* EXERCISE DIRECTIONS
Please restate every record below word for word.

::::

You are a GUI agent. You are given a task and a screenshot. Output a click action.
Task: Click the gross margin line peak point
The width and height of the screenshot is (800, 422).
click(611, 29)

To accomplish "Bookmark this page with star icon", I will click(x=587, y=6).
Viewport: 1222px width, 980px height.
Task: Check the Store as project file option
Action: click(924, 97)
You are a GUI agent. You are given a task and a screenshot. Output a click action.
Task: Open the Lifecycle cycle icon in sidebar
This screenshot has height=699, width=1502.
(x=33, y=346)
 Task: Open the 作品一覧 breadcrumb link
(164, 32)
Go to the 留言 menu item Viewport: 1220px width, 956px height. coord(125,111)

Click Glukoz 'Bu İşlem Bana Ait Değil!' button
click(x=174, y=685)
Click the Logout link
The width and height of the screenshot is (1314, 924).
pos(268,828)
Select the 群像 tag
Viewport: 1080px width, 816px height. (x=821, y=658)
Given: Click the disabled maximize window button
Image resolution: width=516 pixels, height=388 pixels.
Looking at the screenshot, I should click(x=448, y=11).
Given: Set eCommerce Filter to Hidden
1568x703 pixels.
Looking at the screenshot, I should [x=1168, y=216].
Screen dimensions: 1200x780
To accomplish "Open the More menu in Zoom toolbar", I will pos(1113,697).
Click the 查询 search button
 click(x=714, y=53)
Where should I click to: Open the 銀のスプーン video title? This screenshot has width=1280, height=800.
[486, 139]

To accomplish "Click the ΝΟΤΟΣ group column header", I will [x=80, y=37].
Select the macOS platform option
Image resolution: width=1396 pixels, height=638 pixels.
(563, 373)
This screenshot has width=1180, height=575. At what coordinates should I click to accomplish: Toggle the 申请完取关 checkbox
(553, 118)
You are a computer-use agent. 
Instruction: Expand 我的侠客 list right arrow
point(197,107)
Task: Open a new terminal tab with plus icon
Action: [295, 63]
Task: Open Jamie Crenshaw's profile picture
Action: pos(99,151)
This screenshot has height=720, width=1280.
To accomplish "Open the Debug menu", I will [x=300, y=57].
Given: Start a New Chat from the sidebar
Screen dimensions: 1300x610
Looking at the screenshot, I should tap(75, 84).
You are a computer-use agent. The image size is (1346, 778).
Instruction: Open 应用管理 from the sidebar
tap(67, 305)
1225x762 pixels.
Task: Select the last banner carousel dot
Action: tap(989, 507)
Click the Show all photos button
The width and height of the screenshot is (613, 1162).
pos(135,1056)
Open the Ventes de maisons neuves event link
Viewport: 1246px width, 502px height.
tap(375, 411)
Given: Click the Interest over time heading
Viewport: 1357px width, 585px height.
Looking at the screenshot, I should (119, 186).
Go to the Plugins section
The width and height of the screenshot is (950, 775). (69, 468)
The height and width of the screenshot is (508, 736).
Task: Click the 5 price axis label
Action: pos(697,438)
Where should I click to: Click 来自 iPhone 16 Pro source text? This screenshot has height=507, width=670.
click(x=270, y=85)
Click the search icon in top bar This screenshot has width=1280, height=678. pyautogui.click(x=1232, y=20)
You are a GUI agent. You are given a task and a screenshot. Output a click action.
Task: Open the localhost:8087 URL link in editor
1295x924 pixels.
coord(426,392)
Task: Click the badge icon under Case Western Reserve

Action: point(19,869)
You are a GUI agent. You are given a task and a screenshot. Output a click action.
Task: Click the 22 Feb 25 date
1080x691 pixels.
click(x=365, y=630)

::::

* SOLUTION BELOW
You are a GUI agent. You are given a task and a screenshot. Output a click action.
Task: Click the gross margin line peak point
The width and height of the screenshot is (800, 422).
click(611, 29)

To accomplish "Bookmark this page with star icon", I will click(x=587, y=6).
Viewport: 1222px width, 980px height.
Task: Check the Store as project file option
Action: click(924, 97)
You are a GUI agent. You are given a task and a screenshot. Output a click action.
Task: Open the Lifecycle cycle icon in sidebar
This screenshot has height=699, width=1502.
(x=33, y=346)
 Task: Open the 作品一覧 breadcrumb link
(164, 32)
Go to the 留言 menu item Viewport: 1220px width, 956px height. coord(125,111)

Click Glukoz 'Bu İşlem Bana Ait Değil!' button
click(x=174, y=685)
Click the Logout link
The width and height of the screenshot is (1314, 924).
pos(268,828)
Select the 群像 tag
Viewport: 1080px width, 816px height. (x=821, y=658)
Given: Click the disabled maximize window button
Image resolution: width=516 pixels, height=388 pixels.
Looking at the screenshot, I should click(x=448, y=11).
Given: Set eCommerce Filter to Hidden
1568x703 pixels.
Looking at the screenshot, I should [x=1168, y=216].
Screen dimensions: 1200x780
To accomplish "Open the More menu in Zoom toolbar", I will pos(1113,697).
Click the 查询 search button
 click(x=714, y=53)
Where should I click to: Open the 銀のスプーン video title? This screenshot has width=1280, height=800.
[486, 139]

To accomplish "Click the ΝΟΤΟΣ group column header", I will [x=80, y=37].
Select the macOS platform option
Image resolution: width=1396 pixels, height=638 pixels.
(563, 373)
This screenshot has width=1180, height=575. At what coordinates should I click to accomplish: Toggle the 申请完取关 checkbox
(553, 118)
You are a computer-use agent. 
Instruction: Expand 我的侠客 list right arrow
point(197,107)
Task: Open a new terminal tab with plus icon
Action: [295, 63]
Task: Open Jamie Crenshaw's profile picture
Action: pos(99,151)
This screenshot has height=720, width=1280.
To accomplish "Open the Debug menu", I will [x=300, y=57].
Given: Start a New Chat from the sidebar
Screen dimensions: 1300x610
Looking at the screenshot, I should tap(75, 84).
You are a computer-use agent. The image size is (1346, 778).
Instruction: Open 应用管理 from the sidebar
tap(67, 305)
1225x762 pixels.
Task: Select the last banner carousel dot
Action: tap(989, 507)
Click the Show all photos button
The width and height of the screenshot is (613, 1162).
pos(135,1056)
Open the Ventes de maisons neuves event link
Viewport: 1246px width, 502px height.
tap(375, 411)
Given: Click the Interest over time heading
Viewport: 1357px width, 585px height.
Looking at the screenshot, I should (119, 186).
Go to the Plugins section
The width and height of the screenshot is (950, 775). (69, 468)
The height and width of the screenshot is (508, 736).
Task: Click the 5 price axis label
Action: pos(697,438)
Where should I click to: Click 来自 iPhone 16 Pro source text? This screenshot has height=507, width=670.
click(x=270, y=85)
Click the search icon in top bar This screenshot has width=1280, height=678. pyautogui.click(x=1232, y=20)
You are a GUI agent. You are given a task and a screenshot. Output a click action.
Task: Open the localhost:8087 URL link in editor
1295x924 pixels.
coord(426,392)
Task: Click the badge icon under Case Western Reserve

Action: point(19,869)
You are a GUI agent. You are given a task and a screenshot. Output a click action.
Task: Click the 22 Feb 25 date
1080x691 pixels.
click(x=365, y=630)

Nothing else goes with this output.